Please put the lines of the entries into a numbered list, starting with the line containing "I will coord(253,316)." and ending with the line containing "will (1221, 52).", with both of those lines included and blank lines left out.
____________
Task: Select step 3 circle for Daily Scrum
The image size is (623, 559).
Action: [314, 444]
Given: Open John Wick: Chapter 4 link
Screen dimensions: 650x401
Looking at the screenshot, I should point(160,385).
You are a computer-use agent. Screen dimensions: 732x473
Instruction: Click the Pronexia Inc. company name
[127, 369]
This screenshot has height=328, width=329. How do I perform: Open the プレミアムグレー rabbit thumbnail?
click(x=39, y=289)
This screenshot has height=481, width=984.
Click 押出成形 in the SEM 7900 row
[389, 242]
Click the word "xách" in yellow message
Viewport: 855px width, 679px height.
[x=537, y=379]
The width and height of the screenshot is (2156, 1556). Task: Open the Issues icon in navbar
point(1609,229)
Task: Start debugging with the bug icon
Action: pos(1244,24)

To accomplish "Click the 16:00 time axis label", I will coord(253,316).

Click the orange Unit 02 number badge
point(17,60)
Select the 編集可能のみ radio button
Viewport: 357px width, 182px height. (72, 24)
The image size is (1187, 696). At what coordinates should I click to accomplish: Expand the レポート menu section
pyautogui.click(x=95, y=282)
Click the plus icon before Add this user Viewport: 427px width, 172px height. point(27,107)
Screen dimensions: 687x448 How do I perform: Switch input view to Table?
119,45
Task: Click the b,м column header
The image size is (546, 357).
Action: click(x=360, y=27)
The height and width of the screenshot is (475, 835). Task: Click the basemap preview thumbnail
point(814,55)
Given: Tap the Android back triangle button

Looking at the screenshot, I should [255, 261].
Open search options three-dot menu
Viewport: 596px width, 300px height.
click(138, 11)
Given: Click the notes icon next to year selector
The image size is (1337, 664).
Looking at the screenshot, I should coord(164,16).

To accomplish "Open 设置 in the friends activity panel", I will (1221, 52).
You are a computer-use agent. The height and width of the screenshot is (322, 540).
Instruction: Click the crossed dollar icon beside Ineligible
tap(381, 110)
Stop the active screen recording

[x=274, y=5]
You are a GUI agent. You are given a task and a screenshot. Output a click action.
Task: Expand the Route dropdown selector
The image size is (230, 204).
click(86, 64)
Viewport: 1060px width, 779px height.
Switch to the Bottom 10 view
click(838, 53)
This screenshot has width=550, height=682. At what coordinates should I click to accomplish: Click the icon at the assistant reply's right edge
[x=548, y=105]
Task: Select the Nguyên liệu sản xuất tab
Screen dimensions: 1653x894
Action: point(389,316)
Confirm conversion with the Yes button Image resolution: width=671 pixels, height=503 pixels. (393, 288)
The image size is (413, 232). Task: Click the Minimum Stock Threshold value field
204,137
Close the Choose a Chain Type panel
____________
The result
1. To accomplish "Click the 16:00 time axis label", I will coord(253,316).
2. Click the orange Unit 02 number badge
3. point(17,60)
4. Select the 編集可能のみ radio button
5. Viewport: 357px width, 182px height. (72, 24)
6. The image size is (1187, 696). At what coordinates should I click to accomplish: Expand the レポート menu section
7. pyautogui.click(x=95, y=282)
8. Click the plus icon before Add this user Viewport: 427px width, 172px height. point(27,107)
9. Screen dimensions: 687x448 How do I perform: Switch input view to Table?
10. 119,45
11. Task: Click the b,м column header
12. The image size is (546, 357).
13. Action: click(x=360, y=27)
14. The height and width of the screenshot is (475, 835). Task: Click the basemap preview thumbnail
15. point(814,55)
16. Given: Tap the Android back triangle button
17. Looking at the screenshot, I should [255, 261].
18. Open search options three-dot menu
19. Viewport: 596px width, 300px height.
20. click(138, 11)
21. Given: Click the notes icon next to year selector
22. The image size is (1337, 664).
23. Looking at the screenshot, I should coord(164,16).
24. To accomplish "Open 设置 in the friends activity panel", I will (1221, 52).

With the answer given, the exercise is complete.